And the GOP would like to apologize to the entire world for Biden.
Those of you who are docs know every profession has their sick jokes, said Biden. The joke among docs is: How do you know someone’s had a cranial aneurysm? On the autopsy table. Only 20 percent of the people have it even get to the table.
Well, one of the fascinating things is, that the second operation, after the first one, which was a bleed, and they gave me a relatively low chance of surviving, said Biden. I remember going down, and asking the doc, and, you know, youre counting the ceiling tiles and youre heading into the operating room—a lot of youve been there. I said, Doc, what are my chances? I had two great neurosurgeons. And I’ll never forget—I will not mention his name, but he’s one of the leading neurosurgeons in the world—he said: Senator, for mortality or morbidity?

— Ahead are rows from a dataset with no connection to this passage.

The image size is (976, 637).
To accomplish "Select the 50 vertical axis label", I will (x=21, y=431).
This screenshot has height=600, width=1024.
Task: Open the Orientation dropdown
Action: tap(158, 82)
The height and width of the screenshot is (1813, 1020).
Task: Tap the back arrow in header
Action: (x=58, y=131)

And I’m thinking, said Biden. No, swear to God, I mean, you know, jeez. Well, I said, Let me put it to you this way. It was a long road to the operating room. I said—this is absolutely a true story—I said: What are my chances of getting off this table and being completely normal? He said: Well, your chances of living are a lot better.
And I said, OK. What are they? He said, Well, they’re in the 35 to 50 percent range. And I thought, well—seriously, I was a born optimist—I said, well, hell, that means 35 out of 100, 50 out of 100 make it. I might as well be the one, said Biden.
I said: What’s the most likely thing that will happen if I live? He said, Well, the side of the brain that the first aneurysm is on controls your ability to speak. And I thought: Why in the hell didnt they tell me this before the ‘88 campaign? It could have saved us all a lot of trouble, you know what I mean?